**Task statement:** I need the lines from the one holding "Task: Toggle the tie points display button" to the last line of the data below repeated exactly, both included, without pictures.

**Data for this task:**
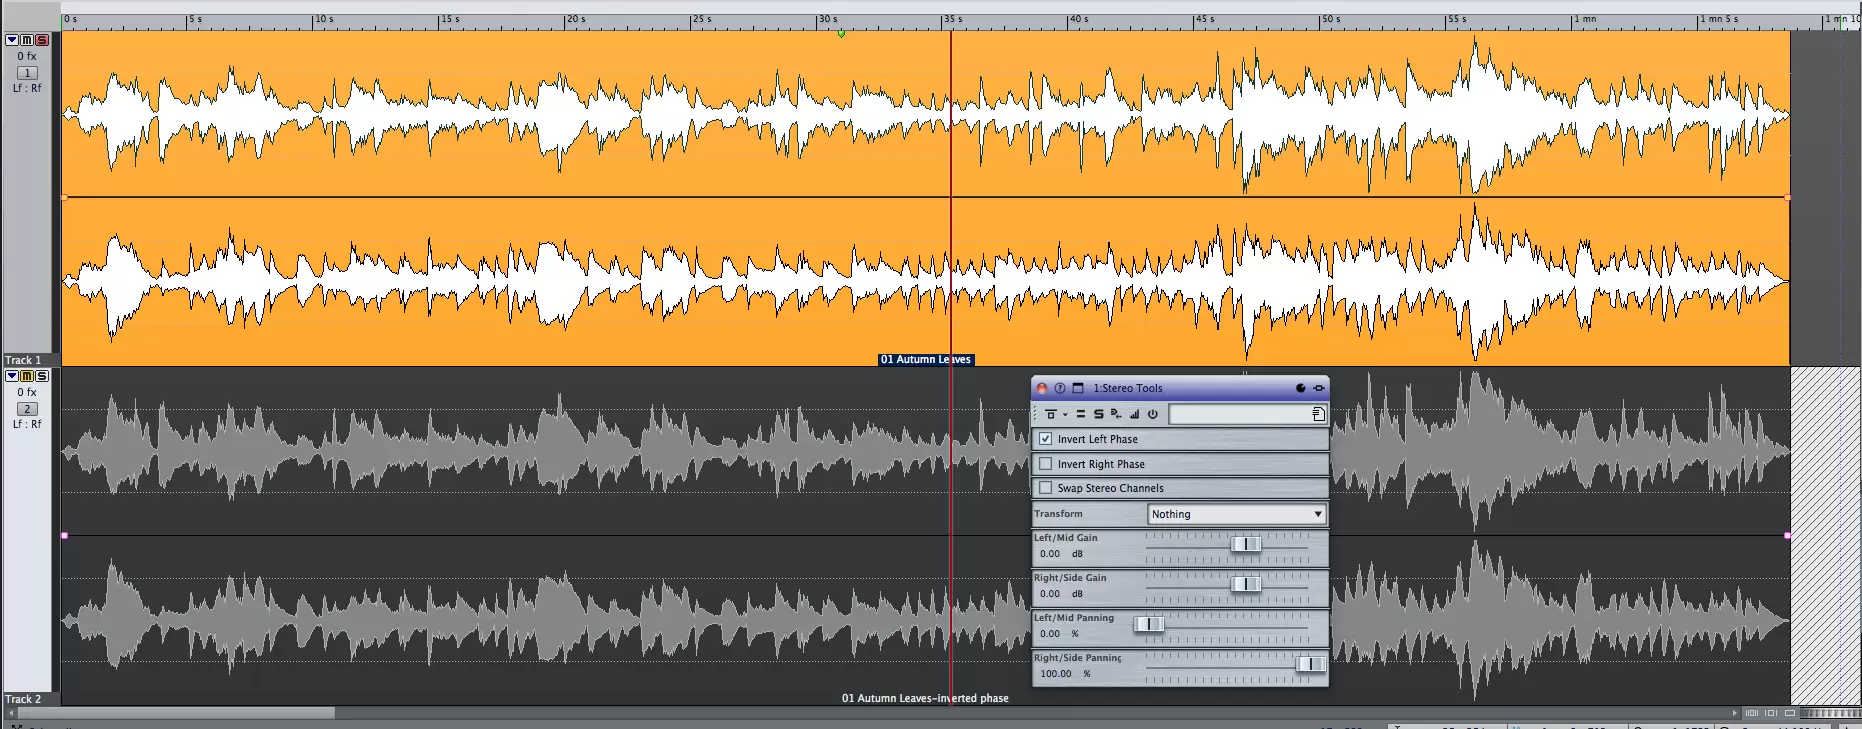Screen dimensions: 1862x729
Task: Click the green marker on the timeline ruler
Action: 841,34
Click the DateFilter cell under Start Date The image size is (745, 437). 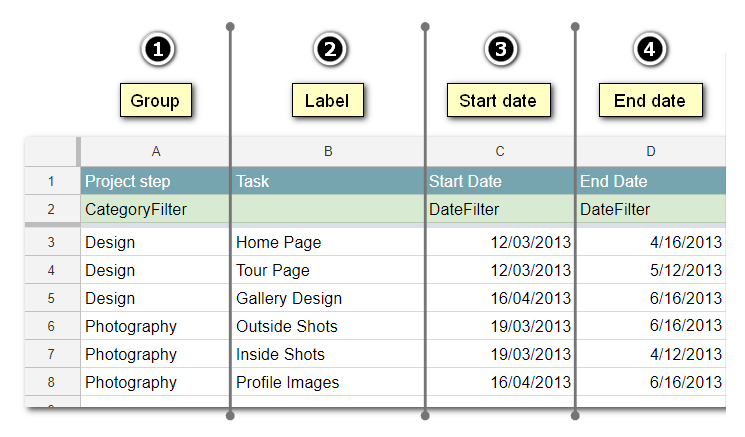(464, 210)
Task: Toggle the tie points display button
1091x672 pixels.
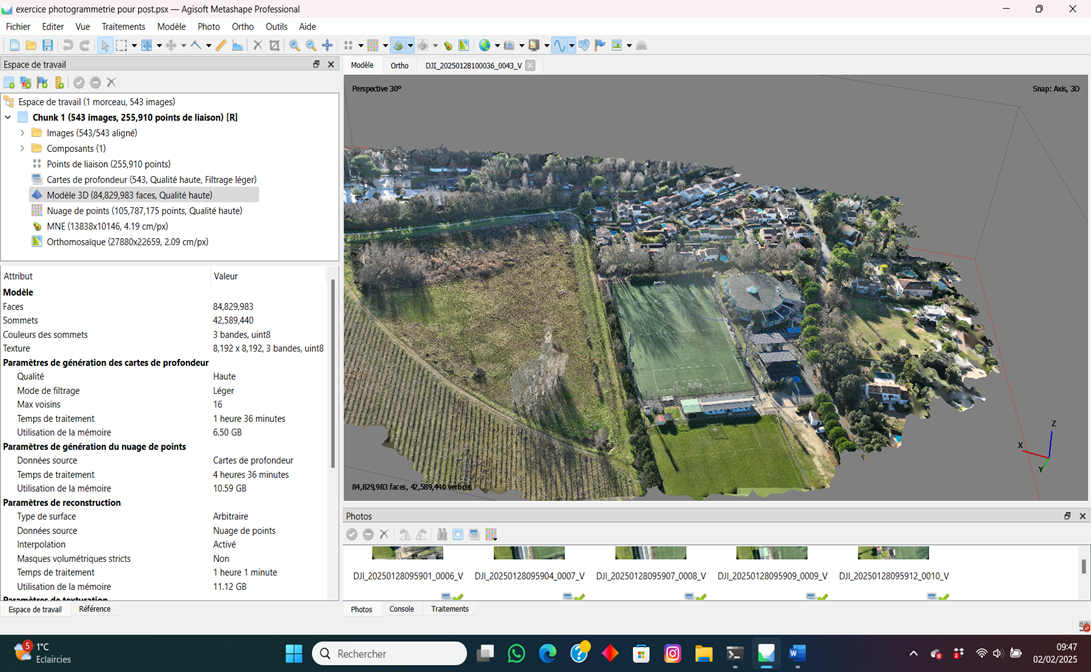Action: coord(348,45)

**Answer to this problem:**
Task: Toggle the tie points display button
1091x672 pixels.
Action: coord(348,45)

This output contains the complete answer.